The arrival of a new baby can be threatening to an older sibling. After being the sole apple of parents’ eyes, a new “creature” suddenly taking all the attention can trigger jealousy, anger and sadness. Younger children may fear that parents will no longer love them once the new baby settles in. They may also develop resentment over having to give up certain things, like sole use of a a bedroom or a particular game or activity.
What can parents do to help their young children adjust to the arrival of a new baby? Consider the following tips:
Prepare Your Children
The best way to buffer a child’s anxiety is to not blindside them with the changes that are coming. In the last trimester of pregnancy, inform your children what to expect. Show them pictures and videos of infant development – your library and the internet are great resources! Emphasize that babies are helpless, and therefore will need a lot of mommy and daddy’s care (just as they did at that stage): they need to be fed, held, changed, burped, dressed, bathed and all the rest. Let them know that it won’t always be that way because babies turn into toddlers and kids who can feed themselves, dress themselves and use the toilet.
Give Your Children Responsibilities
Kids may feel less left out, if they know they have a role to play in the new family structure. New responsibilities can make children feel needed – indispensable and appreciated – unlike the baby who just cries and cries! Kids can assist in many ways; during feeding, bathing and dressing the baby. Just remember to thank and compliment them for a job well done! Also, if these “helpers” are little guys themselves, make sure to allow them to continue to be little in their own right. A two year old, for instance, is not a big girl! She is “Mommy’s best little helper.” When a toddler or pre-schooler is allowed to enjoy the benefits of littleness even though a baby has entered the family, the young child suffers much less. She is not “de-throned” or promoted beyond her stage of life. She continues to be loved and coddled as the little person she truly is, even though there is now an even littler person in the house as well.
Highlight the Positive
It’s fine to talk about the benefits of siblings that will eventually come. Remember – it takes a really long time (especially from a child’s perspective) before a sibling can become a fun playmate. However, it is certainly something to look forward to. “Just think – one day you and little Joe will be able to play ball together! Won’t that be fun?”
Explain Why Rules can be Bent for the Baby
One of the common causes of resentment against a new baby is perceived preferential treatment. A 7 month old baby who accidentally breaks his or her older sibling’s toy is not likely to be reprimanded; after all, what does the baby know? Instead, the older sibling may even get the brunt of the blame, for handing the toy to the baby to begin with! It’s important then for parents to explain to their older children that babies are not accountable for what they do, and it’s up to bigger people to make sure that they do not get in harm’s way.
Spend Quality Time with Your Older Children While You Hold the Baby
Jealousy can be minimized if parents ensure that they don’t neglect their older children.
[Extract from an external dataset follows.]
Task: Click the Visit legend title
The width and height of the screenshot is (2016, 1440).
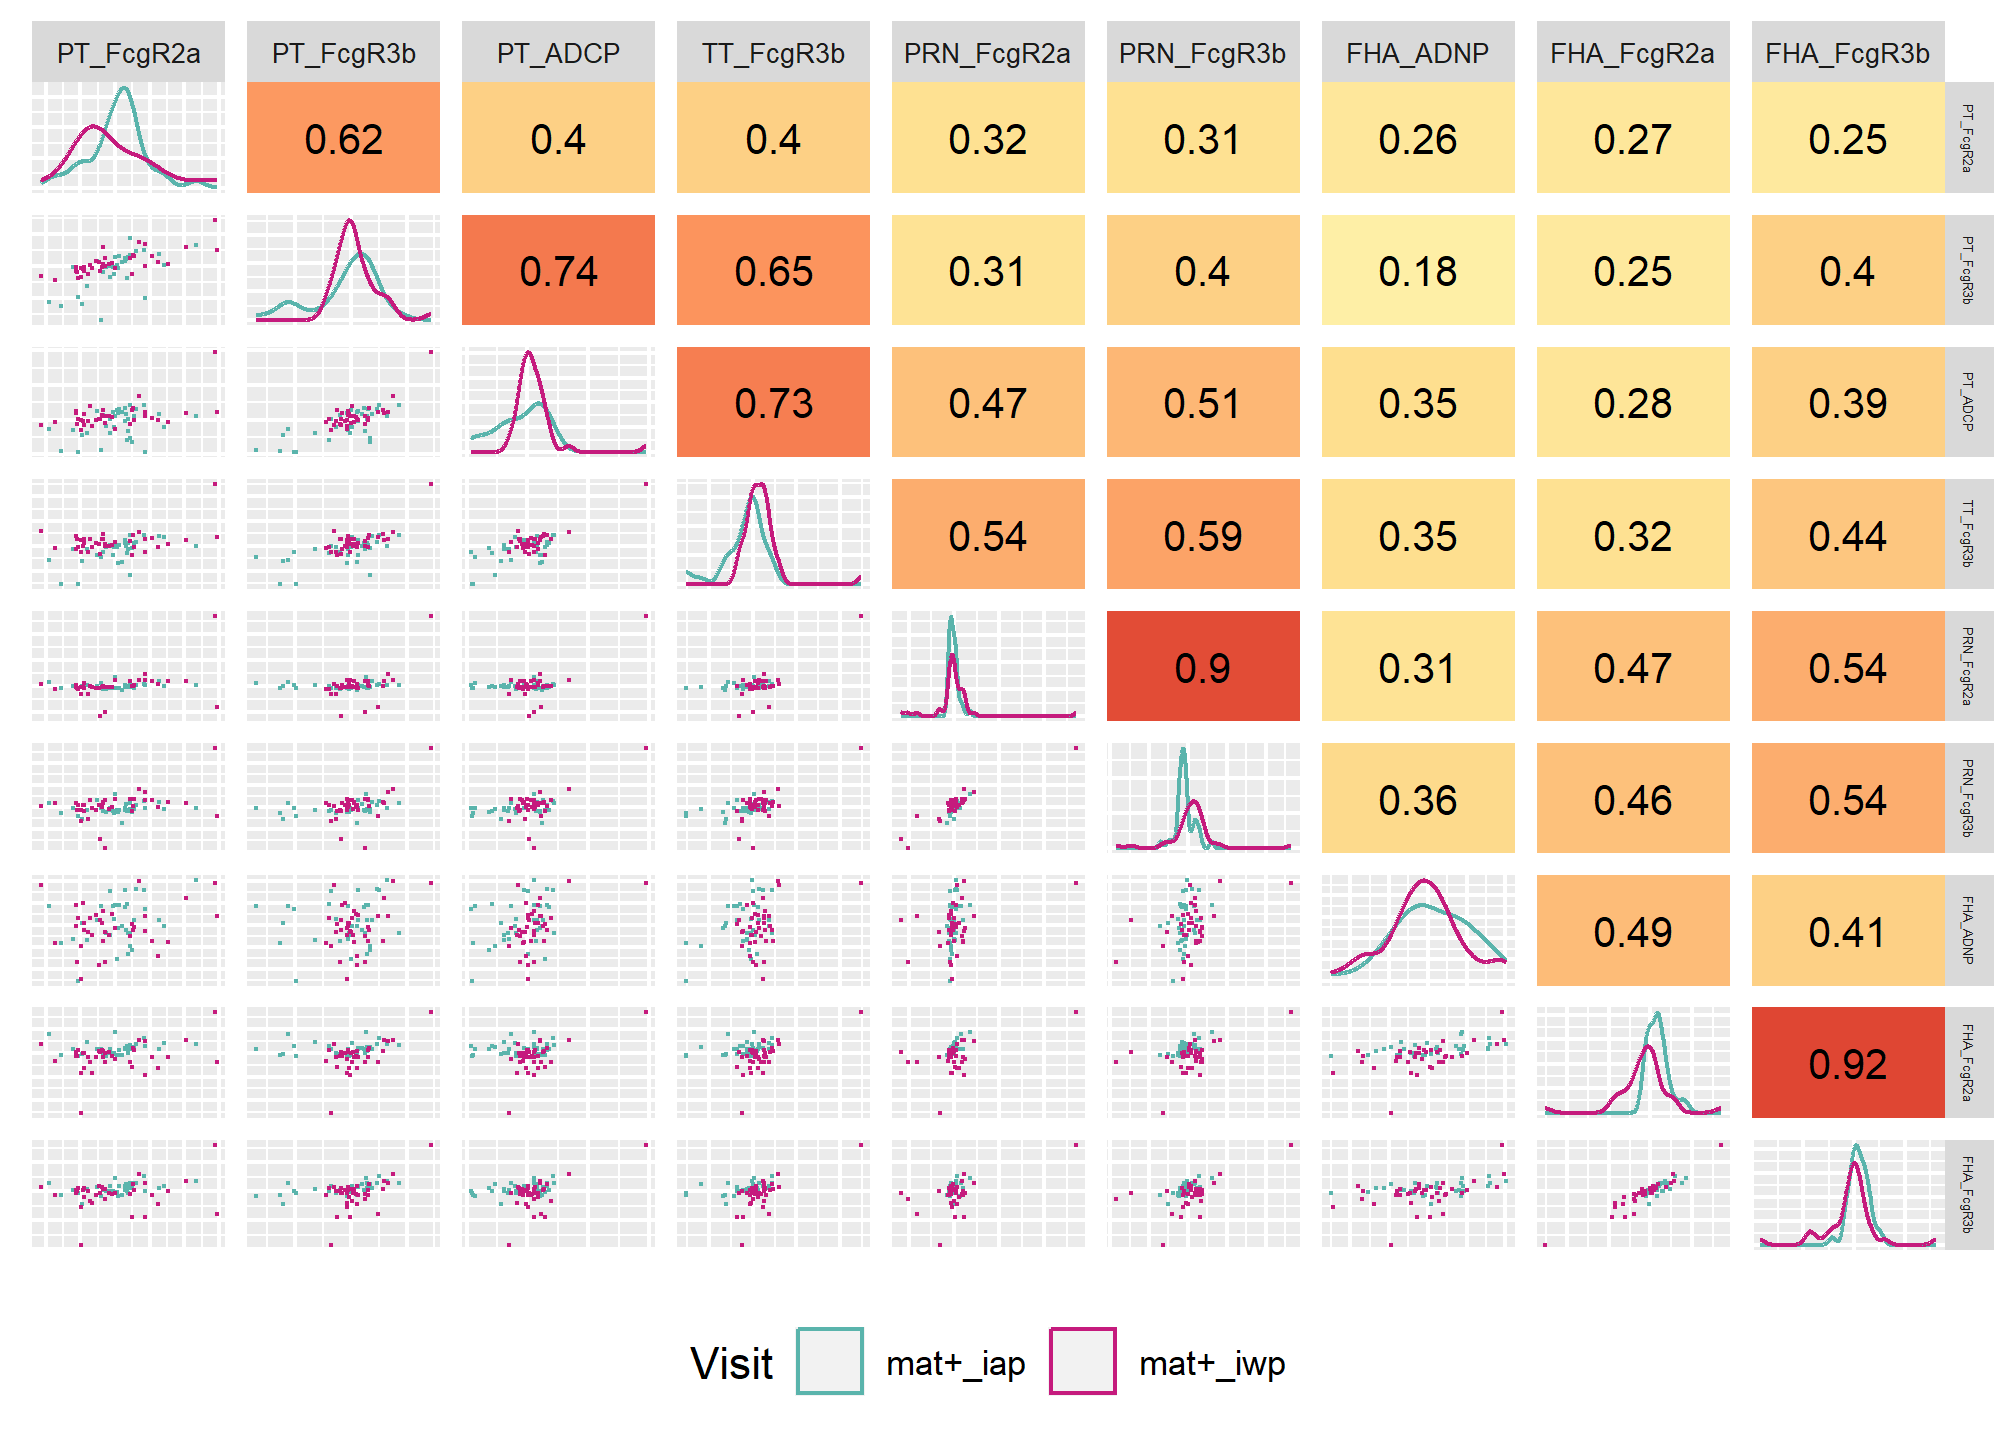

It’s understandable that parents are overwhelmed and exhausted after bringing a new baby into the family. However, the other child or children still need so much parental attention. Put the baby on your lap and invite the others around for storytime. Or, put the baby in the stroller and take the others to the park. Or, wear the baby in a carrier and take the others to the mall. Babies just need to be held, and older children just need to be interacted with – so it can all happen at the same time. There is no need to leave the baby at home while you take the others out. In fact, this can increase insecurity in the other children as they see for themselves that you are willing to abandon your infant. Little kids are more than happy to have the baby come along and be involved in all their activities. They love the feeling of being one big happy family.
New Mothers Need Extra Rest
Sometimes this temporary absence leaves toddlers and pre-schoolers feeling abandoned. One way around this is to invite little ones to lie down for nap time in Mom’s room (if they’re the cooperative types) or to make sure they are with a favorite babysitter or engaged in a special activity while Mom naps. This may be the time to invest in a new toy, craft kit, computer game or video.
Remember to “Gush” Over the Toddlers as Well as the Baby
One way to do this is to talk to the baby “through” the toddler. “Look Tara! Do you see that cute face baby Jon just made? Isn’t he funny?” This is preferrable to ignoring Tara while talking directly to the baby. In the latter scenario, Tara is likely to feel ignored or less important or less adored; her “solution” might be to try to get your attention inappropriately.
Cut Them Some Slack When They Act Out
When there is a new baby in the household, kids may act-out to demand your attention. They may regress behaviorally, and act as if they are infants themselves. They may misbehave at home or school. Understand that all these mini-rebellions are just means of expressing their upset feelings (confusion, fear, sadness and anger); be extra patient and ignore the bad stuff as much as you can for a couple of months. Once the baby has become “old news,” you can return to normal standards of discipline.